Gmail and now Microsoft have moved over to supporting only OAuth 2.0 authentication for their mail servers, which cannot reasonably be done in my workflow (using fetchmail to get mail onto my local workstation, where I want it). For the time being I'm forwarding mail to those addresses to Sonic, but I'm worried about the lifetime of traditional "basic authentication" e.g. IMAP with user/pass to Sonic's mail server. I don't find the arguments for OAuth 2.0 convincing from a security standpoint and the complexity is immense, thus I'm hoping that you will not be removing "basic" IMAP support as well. Can you speak to this point?

[daniel15]

I can't speak for Sonic of course, but I think eventually every provider will want to switch to OAuth2 for authentication. You mentioned security - it's more secure as it allows for two-factor authentication and uses more narrowly-scoped access tokens that need to be periodically refreshed by the client, rather than an authentication token that last indefinitely and can be stolen and reused anywhere (a regular password). A lot of organisations are completely banning usage of basic authentication for email because of these reasons.

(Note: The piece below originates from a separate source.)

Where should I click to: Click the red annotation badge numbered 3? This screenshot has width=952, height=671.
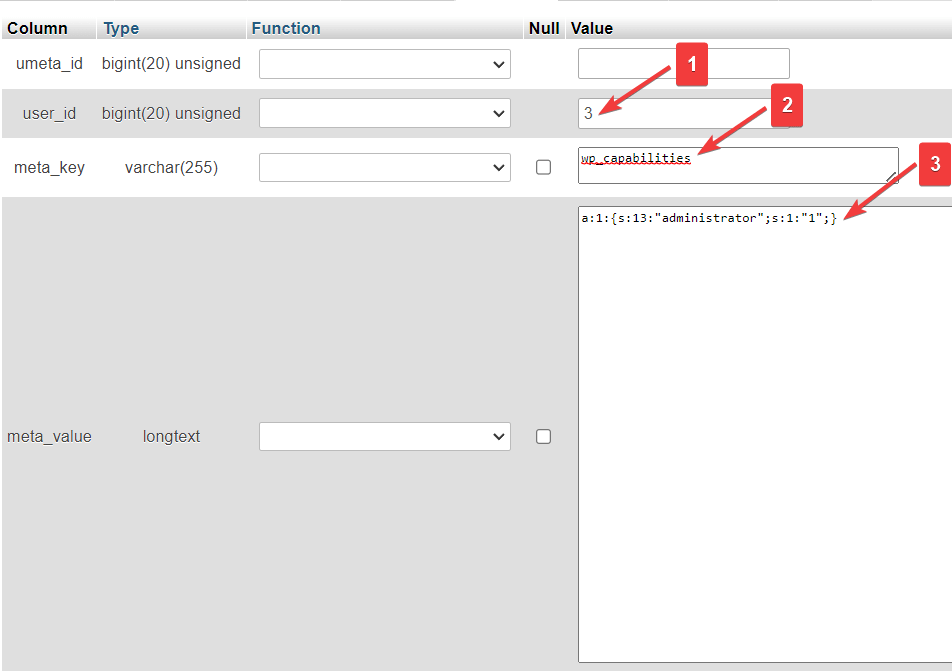click(x=936, y=166)
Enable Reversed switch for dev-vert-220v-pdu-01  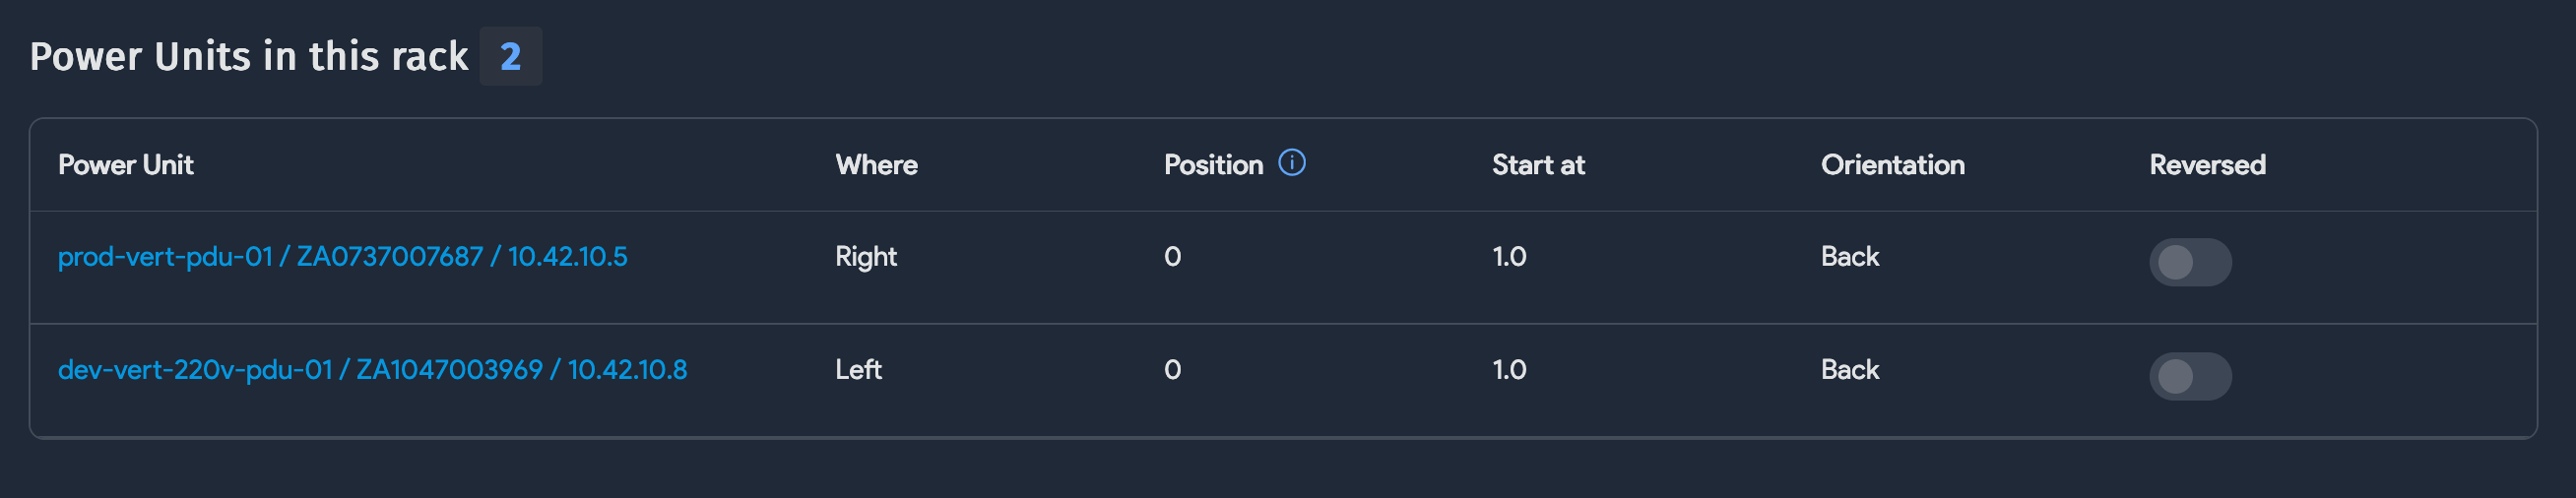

Ideally everything would migrate to JMAP (RFC 8621) as it's a lighter, more modern, stateless API, but for now we'll have to deal with IMAP and XOAUTH2.

[kgc]

We're unlikely to remove basic authentication on IMAP or SMTP at any time in the foreseeable future and I too find *some* of the arguments around OAuth 2 for email clients dubious. However, I have intended on adding application specific password support with the potential ability for a user to mange preferences like requiring one be used for a given protocol. We may be somewhat late to the part there but should be able to do it based on some other changes we're working. Coincidentally, that may also allow us to support OAuth 2.

[placebo]

Ideally everything would migrate to JMAP (RFC 8621) as it's a lighter, more modern, stateless API, but for now we'll have to deal with IMAP and XOAUTH2.

Does Sonic have any plans to support JMAP in the near future?

[kgc]

No, to quote the lead developer of Dovecot when asked about JMAP support: "Lots of work, and nobody really seems to want it that much, so we're not actively working on it."